CVS Caremark Corp.'s (CVS) chief financial officer, David Rickard, said he believes the economy may be on its way to an eventual, albeit slow, recovery.

"The positives at this point in time outweigh the negatives," Rickard said in interview with Dow Jones Newswires. "It seems that we have a reasonably good chance of being on an improvement track here."

Separately, he wouldn't comment specifically on whether CVS would be interested in Aetna Inc.'s (AET) pharmacy-benefit business, which is reportedly being shopped. Some in the industry say CVS could be one potential suitor.

"I can't speak to an individual target or company that might be for sale," Rickard said. "But we are a very large company, we do our homework. You can imagine that anything related to our business that's for sale, if we have the opportunity, we're going to take a look at."

His comments come after the hybrid pharmacy-benefit manager and drugstore retailer reported solid second-quarter earnings Tuesday, up 15%, as it also boosted its 2009 outlook.

In terms of the economy's impact on CVS's business, Rickard said the picture was mixed. On one hand, consumers are still price-sensitive, snapping up branded products on sale. However, Rickard also noted that there's been a noticeable pickup in CVS's pharmacy business. Tuesday, CVS reported its pharmacy same-store sales grew 7.5%, the best showing in two years, Rickard said.

About a quarter of that 7.5% boost came from CVS's Maintenance Choice program, which allows consumers to pick up 90-day prescriptions at retail for the same price as they would pay through the mail, Rickard said.

CVS continues to see more uptake of the program, which now has 270 employer clients, up from 200 in the first quarter.

"It's becoming a more meaningful factor in our business," Rickard said in the interview.

CVS's upbeat second-quarter results provided more evidence that the drugstore chain's $27 billion purchase of pharmacy-benefits manager Caremark in 2007 may be starting to pay off, which was until recently a major investor concern.

The company raised its 2009 outlook to $2.59 to $2.64 a share.
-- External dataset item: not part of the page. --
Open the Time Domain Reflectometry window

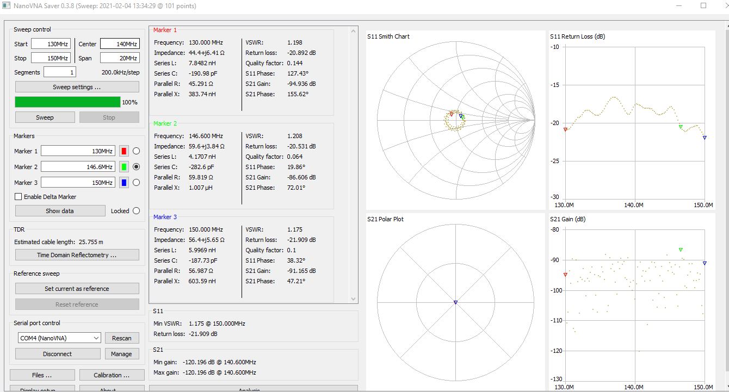[77, 254]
In May, an uptick in its PBM business prompted CVS to raise its target slightly to $2.55 to $2.63.

Earlier this year, CVS renegotiated some pharmacy contracts at lower price rates and bid aggressively to keep others, which at the time reignited investors' concerns about the underperforming Caremark business.

While CVS has seen a better performance by its pharmacy-benefits business since then, and Chairman and Chief Executive Tom Ryan said in the company's earnings call he expects additional contract wins this season, he cautioned that "the remaining opportunities are probably not sizable enough to offset the losses, since the term contracts I reviewed totalled about $2 billion."
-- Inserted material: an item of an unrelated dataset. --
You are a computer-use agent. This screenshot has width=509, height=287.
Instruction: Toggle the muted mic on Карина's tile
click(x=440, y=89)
CVS said its second-quarter profit rose to $886.5 million, or 60 cents a share, from $774.8 million, or 53 cents a share, a year earlier. Excluding acquisition-related costs, mostly related to amortization of the CVS Caremark merger, earnings rose to 65 cents a share from 60 cents.

Revenue rose 18% to $24.9 billion.

Analysts polled by Thomson Reuters were expecting earnings, excluding items, of 64 cents a share on revenue of $24.41 billion.

CVS shares closed little changed Tuesday, down 2 cents at $33.98.